Without skipping anything, write out each record below exactly.
_ _ _ _ _
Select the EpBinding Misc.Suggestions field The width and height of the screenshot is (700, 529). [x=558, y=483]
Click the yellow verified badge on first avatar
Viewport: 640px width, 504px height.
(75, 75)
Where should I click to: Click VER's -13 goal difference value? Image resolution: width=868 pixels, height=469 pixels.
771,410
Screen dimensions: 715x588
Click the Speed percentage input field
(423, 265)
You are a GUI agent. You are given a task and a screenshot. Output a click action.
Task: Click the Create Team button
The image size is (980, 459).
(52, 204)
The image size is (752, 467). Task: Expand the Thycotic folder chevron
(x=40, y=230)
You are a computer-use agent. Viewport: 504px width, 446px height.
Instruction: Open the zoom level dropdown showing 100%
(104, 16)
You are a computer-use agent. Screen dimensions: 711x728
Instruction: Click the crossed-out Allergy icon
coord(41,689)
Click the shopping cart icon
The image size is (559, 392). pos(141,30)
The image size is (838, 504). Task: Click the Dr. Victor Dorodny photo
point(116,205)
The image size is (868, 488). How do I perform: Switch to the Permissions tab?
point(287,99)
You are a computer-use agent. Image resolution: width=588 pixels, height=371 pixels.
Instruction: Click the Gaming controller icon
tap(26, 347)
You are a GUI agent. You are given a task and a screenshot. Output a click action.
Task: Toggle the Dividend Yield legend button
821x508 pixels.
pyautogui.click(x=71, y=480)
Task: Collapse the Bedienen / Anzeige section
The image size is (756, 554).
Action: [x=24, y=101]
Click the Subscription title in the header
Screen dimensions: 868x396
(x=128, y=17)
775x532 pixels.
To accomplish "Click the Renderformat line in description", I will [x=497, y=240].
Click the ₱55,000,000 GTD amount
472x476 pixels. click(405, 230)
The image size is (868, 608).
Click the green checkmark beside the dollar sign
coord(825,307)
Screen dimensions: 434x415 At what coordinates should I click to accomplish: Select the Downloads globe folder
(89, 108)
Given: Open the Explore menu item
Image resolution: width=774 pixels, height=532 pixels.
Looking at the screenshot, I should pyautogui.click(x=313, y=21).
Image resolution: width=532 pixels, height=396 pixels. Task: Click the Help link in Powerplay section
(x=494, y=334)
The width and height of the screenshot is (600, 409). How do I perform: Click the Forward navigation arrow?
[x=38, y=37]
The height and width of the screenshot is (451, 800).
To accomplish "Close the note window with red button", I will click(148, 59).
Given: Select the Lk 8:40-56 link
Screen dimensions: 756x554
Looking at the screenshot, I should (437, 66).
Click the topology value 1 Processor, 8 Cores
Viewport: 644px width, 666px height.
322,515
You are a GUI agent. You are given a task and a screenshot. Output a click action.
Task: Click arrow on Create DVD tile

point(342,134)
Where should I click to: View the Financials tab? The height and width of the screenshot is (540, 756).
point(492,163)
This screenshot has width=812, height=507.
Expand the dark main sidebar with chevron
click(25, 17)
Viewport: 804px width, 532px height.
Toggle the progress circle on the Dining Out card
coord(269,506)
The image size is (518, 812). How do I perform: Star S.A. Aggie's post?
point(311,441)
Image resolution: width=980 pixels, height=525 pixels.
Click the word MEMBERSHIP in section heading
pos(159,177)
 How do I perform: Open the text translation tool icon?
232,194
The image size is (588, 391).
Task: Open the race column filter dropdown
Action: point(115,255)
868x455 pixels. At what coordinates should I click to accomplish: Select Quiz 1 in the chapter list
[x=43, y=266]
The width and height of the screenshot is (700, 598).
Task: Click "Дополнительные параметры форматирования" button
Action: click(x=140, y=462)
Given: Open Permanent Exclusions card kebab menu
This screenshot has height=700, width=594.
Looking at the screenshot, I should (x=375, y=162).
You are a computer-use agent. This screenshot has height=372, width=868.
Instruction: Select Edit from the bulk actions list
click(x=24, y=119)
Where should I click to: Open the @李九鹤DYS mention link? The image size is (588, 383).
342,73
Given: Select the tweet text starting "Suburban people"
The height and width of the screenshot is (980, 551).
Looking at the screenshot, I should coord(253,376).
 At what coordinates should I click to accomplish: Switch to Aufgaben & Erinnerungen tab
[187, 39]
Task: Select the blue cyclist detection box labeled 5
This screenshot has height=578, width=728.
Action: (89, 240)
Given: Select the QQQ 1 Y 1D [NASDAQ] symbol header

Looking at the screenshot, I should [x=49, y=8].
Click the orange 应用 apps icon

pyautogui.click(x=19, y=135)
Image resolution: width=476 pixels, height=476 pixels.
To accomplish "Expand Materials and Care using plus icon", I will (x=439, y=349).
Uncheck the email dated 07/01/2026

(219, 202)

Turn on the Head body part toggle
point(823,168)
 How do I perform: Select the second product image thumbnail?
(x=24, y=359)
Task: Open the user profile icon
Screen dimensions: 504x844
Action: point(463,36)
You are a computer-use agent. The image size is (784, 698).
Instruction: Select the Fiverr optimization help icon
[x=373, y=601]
_ _ _ _ _
> _FINISHED TASK_:
Select the EpBinding Misc.Suggestions field The width and height of the screenshot is (700, 529). [x=558, y=483]
Click the yellow verified badge on first avatar
Viewport: 640px width, 504px height.
(75, 75)
Where should I click to: Click VER's -13 goal difference value? Image resolution: width=868 pixels, height=469 pixels.
771,410
Screen dimensions: 715x588
Click the Speed percentage input field
(423, 265)
You are a GUI agent. You are given a task and a screenshot. Output a click action.
Task: Click the Create Team button
The image size is (980, 459).
(52, 204)
The image size is (752, 467). Task: Expand the Thycotic folder chevron
(x=40, y=230)
You are a computer-use agent. Viewport: 504px width, 446px height.
Instruction: Open the zoom level dropdown showing 100%
(104, 16)
You are a computer-use agent. Screen dimensions: 711x728
Instruction: Click the crossed-out Allergy icon
coord(41,689)
Click the shopping cart icon
The image size is (559, 392). pos(141,30)
The image size is (838, 504). Task: Click the Dr. Victor Dorodny photo
point(116,205)
The image size is (868, 488). How do I perform: Switch to the Permissions tab?
point(287,99)
You are a computer-use agent. Image resolution: width=588 pixels, height=371 pixels.
Instruction: Click the Gaming controller icon
tap(26, 347)
You are a GUI agent. You are given a task and a screenshot. Output a click action.
Task: Toggle the Dividend Yield legend button
821x508 pixels.
pyautogui.click(x=71, y=480)
Task: Collapse the Bedienen / Anzeige section
The image size is (756, 554).
Action: [x=24, y=101]
Click the Subscription title in the header
Screen dimensions: 868x396
(x=128, y=17)
775x532 pixels.
To accomplish "Click the Renderformat line in description", I will [x=497, y=240].
Click the ₱55,000,000 GTD amount
472x476 pixels. click(405, 230)
The image size is (868, 608).
Click the green checkmark beside the dollar sign
coord(825,307)
Screen dimensions: 434x415 At what coordinates should I click to accomplish: Select the Downloads globe folder
(89, 108)
Given: Open the Explore menu item
Image resolution: width=774 pixels, height=532 pixels.
Looking at the screenshot, I should pyautogui.click(x=313, y=21).
Image resolution: width=532 pixels, height=396 pixels. Task: Click the Help link in Powerplay section
(x=494, y=334)
The width and height of the screenshot is (600, 409). How do I perform: Click the Forward navigation arrow?
[x=38, y=37]
The height and width of the screenshot is (451, 800).
To accomplish "Close the note window with red button", I will click(148, 59).
Given: Select the Lk 8:40-56 link
Screen dimensions: 756x554
Looking at the screenshot, I should (437, 66).
Click the topology value 1 Processor, 8 Cores
Viewport: 644px width, 666px height.
322,515
You are a GUI agent. You are given a task and a screenshot. Output a click action.
Task: Click arrow on Create DVD tile

point(342,134)
Where should I click to: View the Financials tab? The height and width of the screenshot is (540, 756).
point(492,163)
This screenshot has width=812, height=507.
Expand the dark main sidebar with chevron
click(25, 17)
Viewport: 804px width, 532px height.
Toggle the progress circle on the Dining Out card
coord(269,506)
The image size is (518, 812). How do I perform: Star S.A. Aggie's post?
point(311,441)
Image resolution: width=980 pixels, height=525 pixels.
Click the word MEMBERSHIP in section heading
pos(159,177)
 How do I perform: Open the text translation tool icon?
232,194
The image size is (588, 391).
Task: Open the race column filter dropdown
Action: point(115,255)
868x455 pixels. At what coordinates should I click to accomplish: Select Quiz 1 in the chapter list
[x=43, y=266]
The width and height of the screenshot is (700, 598).
Task: Click "Дополнительные параметры форматирования" button
Action: click(x=140, y=462)
Given: Open Permanent Exclusions card kebab menu
This screenshot has height=700, width=594.
Looking at the screenshot, I should (x=375, y=162).
You are a computer-use agent. This screenshot has height=372, width=868.
Instruction: Select Edit from the bulk actions list
click(x=24, y=119)
Where should I click to: Open the @李九鹤DYS mention link? The image size is (588, 383).
342,73
Given: Select the tweet text starting "Suburban people"
The height and width of the screenshot is (980, 551).
Looking at the screenshot, I should coord(253,376).
 At what coordinates should I click to accomplish: Switch to Aufgaben & Erinnerungen tab
[187, 39]
Task: Select the blue cyclist detection box labeled 5
This screenshot has height=578, width=728.
Action: (89, 240)
Given: Select the QQQ 1 Y 1D [NASDAQ] symbol header

Looking at the screenshot, I should [x=49, y=8].
Click the orange 应用 apps icon

pyautogui.click(x=19, y=135)
Image resolution: width=476 pixels, height=476 pixels.
To accomplish "Expand Materials and Care using plus icon", I will (x=439, y=349).
Uncheck the email dated 07/01/2026

(219, 202)

Turn on the Head body part toggle
point(823,168)
 How do I perform: Select the second product image thumbnail?
(x=24, y=359)
Task: Open the user profile icon
Screen dimensions: 504x844
Action: point(463,36)
You are a computer-use agent. The image size is (784, 698).
Instruction: Select the Fiverr optimization help icon
[x=373, y=601]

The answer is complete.